Cosa si chiede:
Rispondi a queste domande sul testo sul buon pastore:
(a) A partire da chi, secondo il testo, si conosce veramente l'uomo?
(b) Quale frase di Gesù è citata tra virgolette subito prima dell'affermazione che il suo Io è aperto verso la Trinità?
(c) Nella parte intitolata "Gesù, il buon pastore", in che modo il pastore chiama le sue pecorelle?

Testo di partenza:
⟨

Applicando tutto al nostro orizzonte di vita, possiamo dire: solo in Dio e solo a partire da Dio si conosce veramente l’uomo. Un conoscersi che limita l’uomo alla dimensione empirica e afferrabile non raggiunge affatto la vera profondità dell’uomo. L’uomo conosce se stesso soltanto se impara a capirsi partendo da Dio, e conosce l’altro soltanto se scorge in lui il mistero di Dio. Per il pastore al servizio di Gesù ciò significa che egli non deve legare gli uomini a sé, al suo piccolo io.

La conoscenza reciproca che lo lega alle «pecore» a lui affidate deve mirare a introdursi a vicenda in Dio, a dirigersi verso di Lui; deve pertanto essere un ritrovarsi nella comunione della conoscenza e dell’amore di Dio. Il pastore al servizio di Gesù deve sempre condurre al di là di se stesso affinché l’altro trovi tutta la sua libertà; per questo anche egli stesso deve sempre andare al di là di se stesso verso l’unione con Gesù e con il Dio trinitario.

L’Io proprio di Gesù è sempre aperto al Padre, in intima comunione con Lui; Egli non è mai solo, ma esiste nel riceversi e ridonarsi al Padre. «La mia dottrina non è mia», il suo Io è l’Io aperto verso la Trinità.

Chi lo conosce «vede» il Padre, entra in questa sua comunione con il Padre. Proprio questo superamento dialogico presente nell’incontro con Gesù ci mostra di nuovo il vero pastore, che non si impossessa di noi, bensì ci conduce verso la libertà del nostro essere portandoci dentro la comunione con Dio e dando Egli stesso la sua vita».

(Joseph RATZINGER/BENEDETTO XVI, Gesù di Nazaret, Città del Vaticano/Milano, Libreria Editrice Vaticana/Rizzoli, 2007, 326-328).

 

Gesù, il buon pastore

Chi è Gesù? Gesù è il buon pastore. Siamo invitati dallo stesso Signore a pensarlo così: una figura estremamente amabile, dolce, vicina. E noi possiamo attribuire soltanto al Signore l’esprimersi con bontà infinita. Presentandosi in tale aspetto, egli ripete l’invito del pastore: disegna cioè un rapporto che sa di tenerezza e di prodigio. Conosce le sue pecorelle, e le chiama per nome. Poiché noi siamo del suo gregge, è agevole la possibilità di corrispondenza che antecede il nostro stesso ricorso a lui.

⟩

Voci del dataset:
⟨

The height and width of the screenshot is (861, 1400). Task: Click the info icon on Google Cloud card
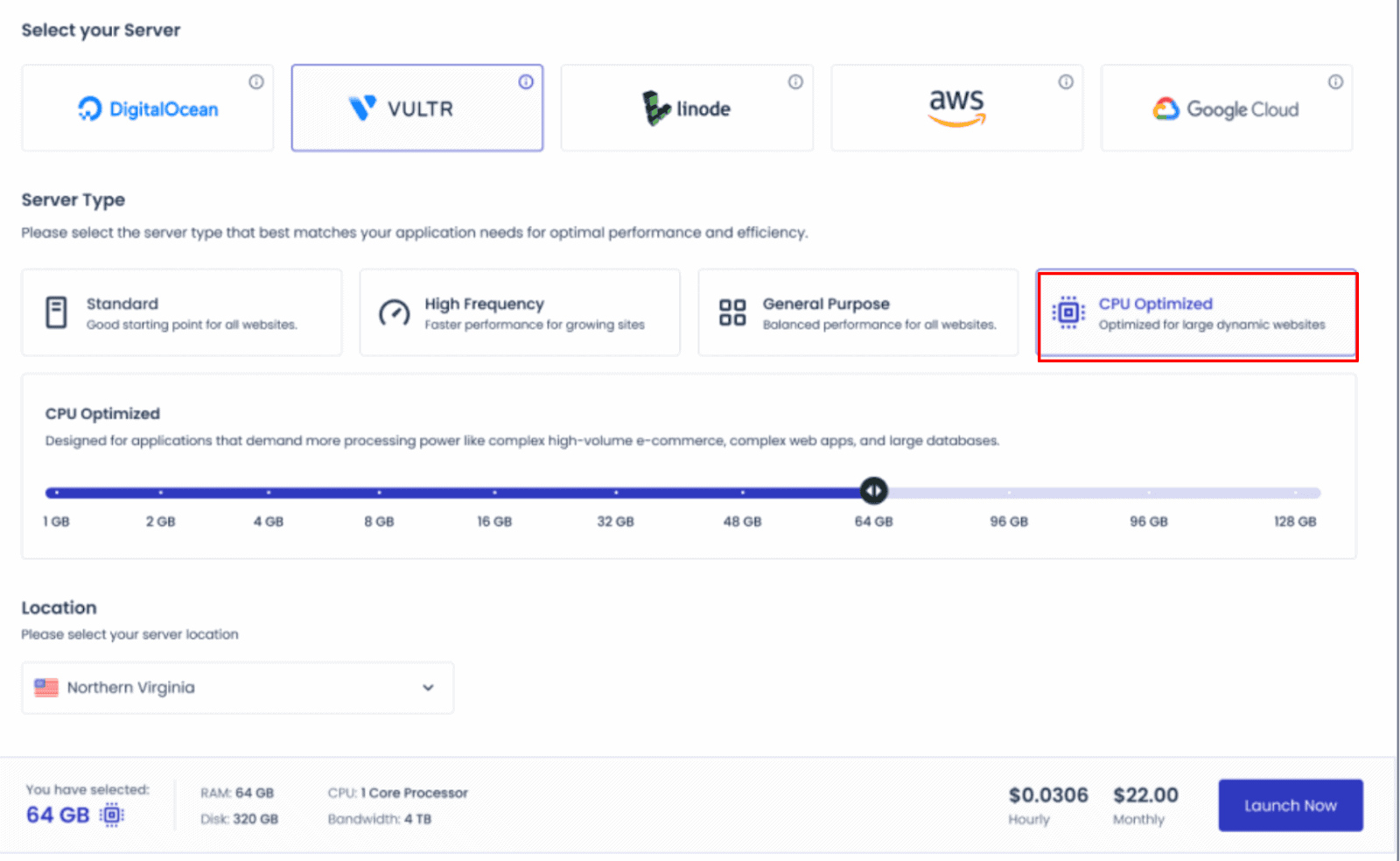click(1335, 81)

⟩
⟨

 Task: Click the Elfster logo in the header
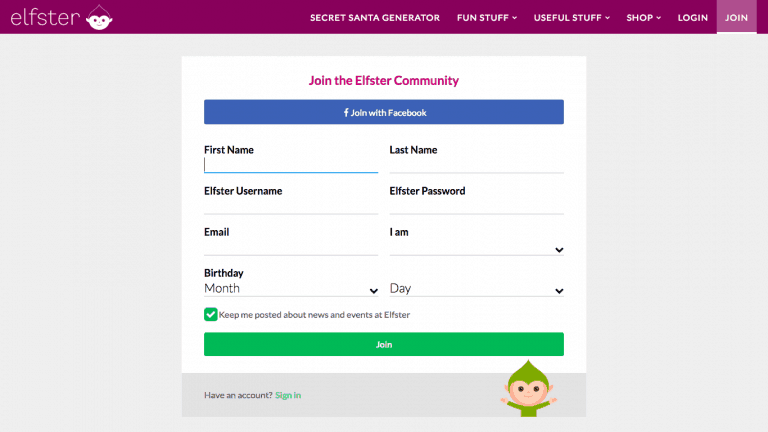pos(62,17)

⟩

Il risultato:
(a) Solo in Dio e solo a partire da Dio.
(b) «La mia dottrina non è mia».
(c) Le chiama per nome.